Martha Gellhorn, Isak Dinesen, and I have something in common.

I would not deign to compare myself in almost all matters with these two astounding women. Both were dynamic, vivacious writers who succeeded in capturing the flavors of their era and the many locales they absorbed.

Both were sought after by strong men who adored them. Both survived full, long lives, Gellhorn dying at 90 in February of this year and Dinesen dying at the age of 77, in spite of a long affliction (her husband, Baron Blixen, gave her syphilis in the first year of their marriage.)

Each woman inspires me with her joie d-vivre, sense of adventure, and ability to surmount even the most destructive and passionate of relationships and disappointments.

I can’t claim most of their attributes, but I can call them kindred souls in their love of travel.

My former mother-in-law used to say I had wheels on my feet; she couldn’t understand why I had a lifelong itch to see other parts of the world. As a matter of fact, I don’t know where I got this hunger. My family never traveled farther than the 400 miles between Los Angeles and San Francisco. People of that era and income rarely thought of travel as pastime.

Nonetheless, when I was 19 and spent a summer working with villagers near Quito, Ecuador, I was bitten by the bug. From that first experience I sensed the exhilaration of jumping into the viewpoint of another culture.

Two years later, when I traveled to India, I added to my world view the profound encounters I had with a non-western country whose behaviors and philosophies were radically different from any I’d known.

Although I’ve voyaged to many places since, I still haven’t traveled as much as I’d wish.

I seem to have settled down in one of the finest corners of the world, and I count myself lucky. Every time I head over the hill to go to work in the morning and see that vast spread of mountains and changing colors, I exult. I have no wish to leave here on any extended basis.

And yet, it’s still there, that wish for movement. I can’t deny my craving to visit other interesting places.
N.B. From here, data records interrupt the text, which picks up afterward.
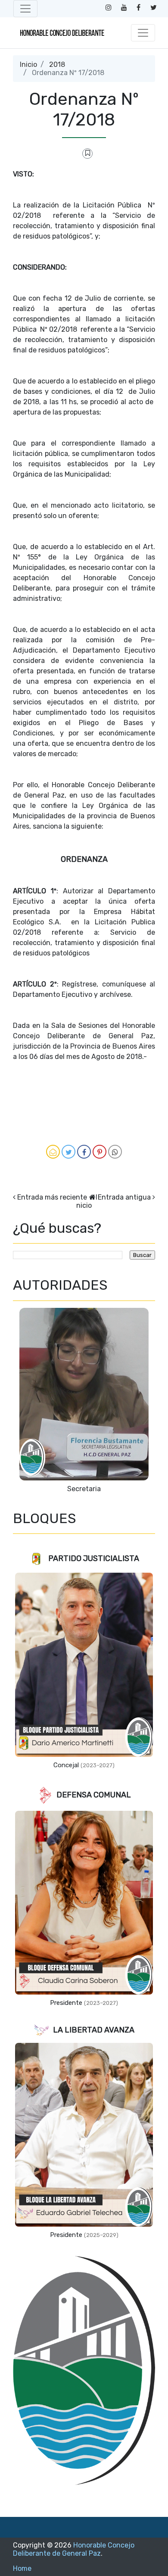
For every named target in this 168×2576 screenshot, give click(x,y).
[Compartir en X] (68, 1152)
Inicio (28, 64)
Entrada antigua (124, 1197)
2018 (57, 64)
I tell people that the only reason I’d like a bit more income is so I could experience the freedom of going where I want to go when I want to go and the luxury of seeing the people I love when I want to see them.

It’s probably a bit more. I still have some of the romantic imagination in me; I have a hard time giving up the desire to see places I’ve read about or revisit those I’ve enjoyed. The thought that I may never explore the hill towns of Italy or experience the Kundera-world of Prague or touch base one more time with Tawatchi and his family in the village of Nong Sua, Thailand, is too depressing to contemplate.

I don’t’ wish for castles and luxury. I don’t need Plaza Hotels or villas on the Cote d’Azur. Just give me some cobblestone streets, a fishing village and good people anywhere on the Mediterranean, for example, and I’d be happy.

I actually prefer plunking down somewhere for awhile; Cyprus would do, with perhaps a simple whitewashed cottage for a season. Actually, lots of places would do.

So we all have our dreams.

I think it’s interesting to note that both of these well-traveled women didn’t get wanderlust out of their systems either.

The recent "Summer Fiction" double-issue of the New Yorker printed excerpts from Martha Gellhorn’s letters. From Spain, at the age of 76, she wrote a friend, " The fountain of youth is not a little spurt of water but travel…I have only to go to a different country, sky, language, scenery, to feel it is worth living."

Later, at 88, she wrote, "Most people do not live as long as I have and certainly not without any grievous health problems and no money anxiety, so I ought to count my blessings, but instead I feel trapped and limited and disgusted and only hope that travel, even limited as it is now, will not fail me, will still relieve me, because it is change, because there is a chance of newness."

Isak Dinesen, too, looked upon travel as her salvation.

Contemplating a trip to America (a country she later said she adored), she translated one of her favorite Latin aphorisms; "To set sail somewhere is more important than life itself."

The writer of Out of Africa never lost her yearning for that country and for the adventure it epitomized. "I went to Africa a Dane," she related, "and came back a Masai."

Travel alters one.

Although I am determined to relish each day even if I spend it in the same place, I too love the excitement and the unknowns of travel. I feel sometimes like one of Dinesen’s elephants.

Describing the beauty of Ngong and her early safaris, she writes of "seeing a herd of elephant pacing as if they had an appointment at the end of the world."

Sometimes I too pace even my beautiful space awaiting a chance to see the ends of earth.

I’ve never been to Africa, but I’m ready.